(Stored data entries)
= Beginning of Section =

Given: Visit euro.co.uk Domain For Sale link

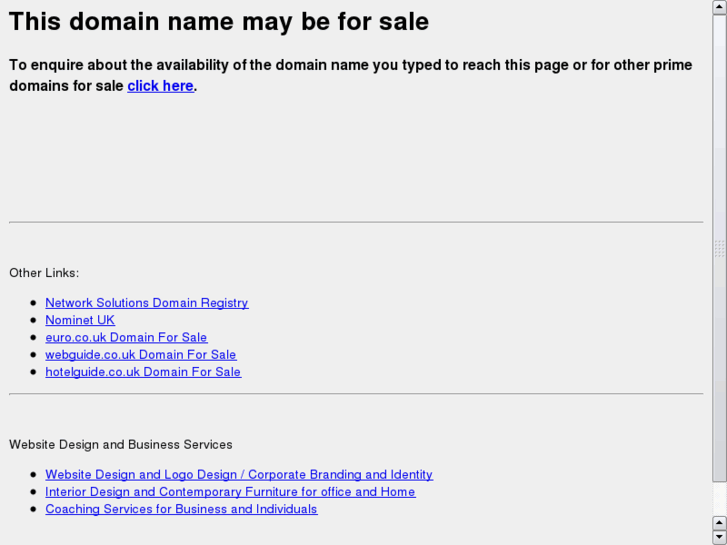Looking at the screenshot, I should click(x=126, y=337).
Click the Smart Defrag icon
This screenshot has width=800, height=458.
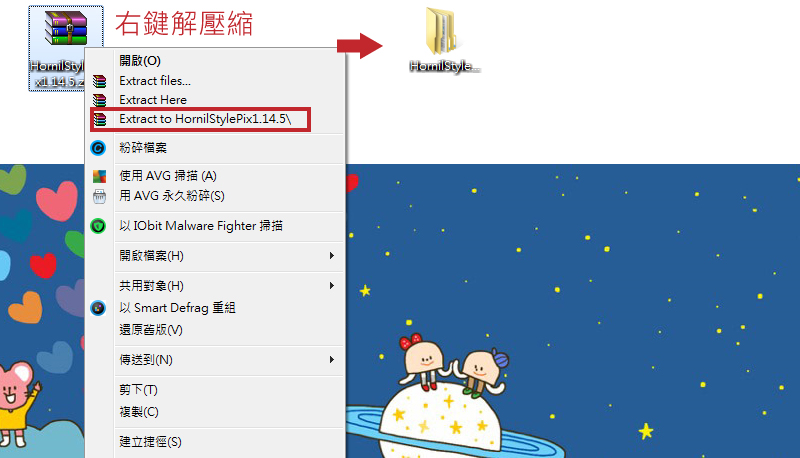tap(98, 308)
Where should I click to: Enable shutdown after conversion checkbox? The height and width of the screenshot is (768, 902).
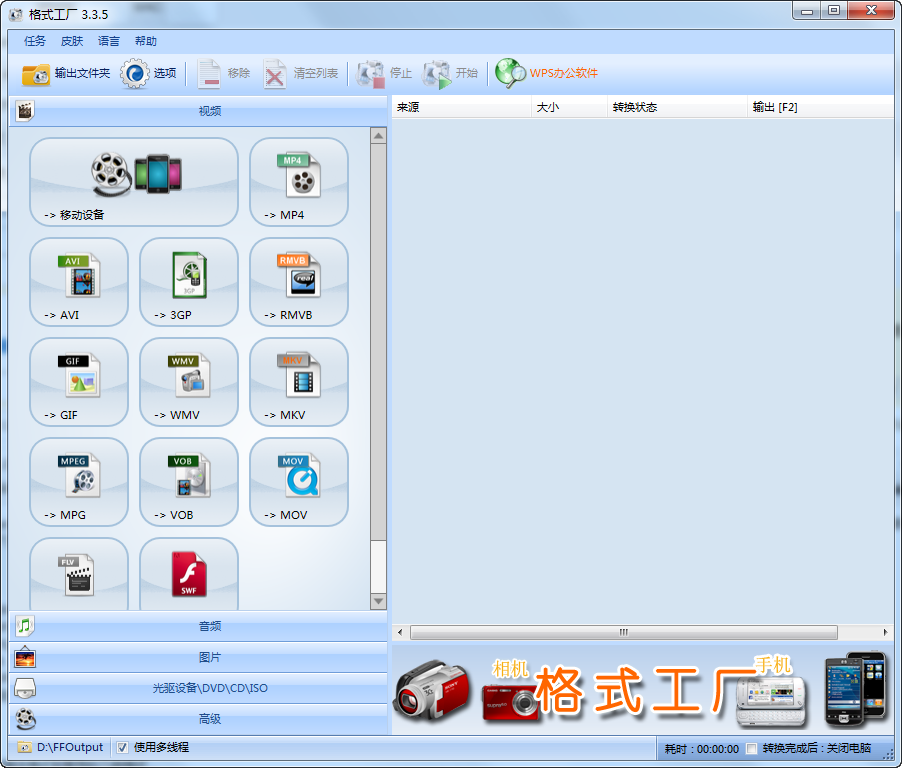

= End of Section =

_AIM OF THE TASK_
Return exactly the line containing "Click the Smart Defrag icon" and every line after it, up to and including the final line of the entries above. Pictures stay out.

_RESULT FOR THIS EXERCISE_
Click the Smart Defrag icon
This screenshot has width=800, height=458.
tap(98, 308)
Where should I click to: Enable shutdown after conversion checkbox? The height and width of the screenshot is (768, 902).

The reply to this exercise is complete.